Tra il 1970 e il 1975, nella zona industriale di Macchiareddu, vicino a Cagliari, prese vita un progetto ambizioso e poco noto: la produzione della Orsa Spring, una spider sportiva ed economica nata da un’idea tutta sarda. L’impresa fu il frutto dell’iniziativa di una cordata di imprenditori locali che rilevarono i diritti e le linee di montaggio della Siata Spring, vettura nata a Torino alla fine degli anni ’60.
La Orsa – acronimo di Officine Realizzazioni Sarde Automobili – nacque proprio dopo il fallimento della Siata, piccola casa automobilistica piemontese che aveva lanciato la sua spider nel 1967. La vettura, basata su componenti Fiat 850, puntava a intercettare i gusti dei giovani, con un design che richiamava le linee delle auto inglesi di lusso ma a un prezzo contenuto. Quando la Siata chiuse i battenti nel 1970, il progetto venne rilevato e trasferito in Sardegna.
A Macchiareddu venne costruito uno stabilimento moderno su un’area di circa 30mila metri quadri. Le condizioni favorevoli offerte dai programmi di incentivazione del Mezzogiorno e il supporto regionale permisero l’avvio della produzione. A lavorare nell’impianto furono circa 150 dipendenti. L’auto venne rivisitata in alcuni dettagli: utilizzava un motore da 903 cc da 47 cavalli, freni anteriori a disco e un nuovo cruscotto, mentre il telaio fu di derivazione Seat.
Nonostante le buone premesse, la produzione complessiva non superò i cento esemplari. La maggior parte delle vetture fu esportata all’estero: 60 andarono in Arabia Saudita e alcune in Sud America, specialmente in Venezuela. Il mercato interno, invece, rimase marginale. La crisi petrolifera del 1973, con il repentino aumento del costo del carburante, frenò la domanda di auto sportive leggere e colpì duramente l’iniziativa. L’azienda fu quindi costretta a riconvertirsi, dedicandosi successivamente alla produzione di mezzi antincendio.

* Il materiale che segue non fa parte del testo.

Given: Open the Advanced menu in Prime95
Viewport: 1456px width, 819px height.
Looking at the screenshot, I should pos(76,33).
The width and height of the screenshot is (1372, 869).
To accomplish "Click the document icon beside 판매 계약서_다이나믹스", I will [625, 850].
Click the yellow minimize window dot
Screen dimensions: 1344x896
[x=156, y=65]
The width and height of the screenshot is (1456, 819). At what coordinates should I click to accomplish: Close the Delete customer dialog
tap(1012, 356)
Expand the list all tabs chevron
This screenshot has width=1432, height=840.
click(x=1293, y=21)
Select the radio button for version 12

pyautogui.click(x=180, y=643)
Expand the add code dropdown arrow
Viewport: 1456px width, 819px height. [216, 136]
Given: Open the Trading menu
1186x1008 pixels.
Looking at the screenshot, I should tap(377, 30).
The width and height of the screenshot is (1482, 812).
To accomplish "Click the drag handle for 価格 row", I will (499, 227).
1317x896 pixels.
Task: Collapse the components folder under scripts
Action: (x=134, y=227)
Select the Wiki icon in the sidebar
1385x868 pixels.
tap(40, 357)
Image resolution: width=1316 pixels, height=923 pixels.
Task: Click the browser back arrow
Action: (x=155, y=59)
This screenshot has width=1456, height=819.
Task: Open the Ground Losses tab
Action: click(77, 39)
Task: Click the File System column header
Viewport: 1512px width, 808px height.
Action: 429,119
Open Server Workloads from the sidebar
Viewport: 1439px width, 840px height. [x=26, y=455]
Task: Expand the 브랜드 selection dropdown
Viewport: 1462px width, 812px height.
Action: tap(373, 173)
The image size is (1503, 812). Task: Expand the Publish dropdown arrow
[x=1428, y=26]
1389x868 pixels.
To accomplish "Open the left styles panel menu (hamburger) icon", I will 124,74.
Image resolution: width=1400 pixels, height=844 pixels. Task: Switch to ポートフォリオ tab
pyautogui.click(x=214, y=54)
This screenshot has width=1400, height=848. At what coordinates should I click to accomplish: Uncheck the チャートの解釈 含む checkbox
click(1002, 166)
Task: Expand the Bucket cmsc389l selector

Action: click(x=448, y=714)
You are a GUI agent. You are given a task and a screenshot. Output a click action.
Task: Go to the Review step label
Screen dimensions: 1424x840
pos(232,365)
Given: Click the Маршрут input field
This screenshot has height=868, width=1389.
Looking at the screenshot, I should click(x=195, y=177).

L’esperienza della Orsa rappresenta uno dei pochi tentativi concreti di creare un’industria automobilistica in Sardegna. Nonostante il breve percorso, resta il simbolo di una stagione in cui anche l’isola cercò di affacciarsi nel panorama industriale nazionale, spinta da entusiasmo, incentivi pubblici e visioni ambiziose.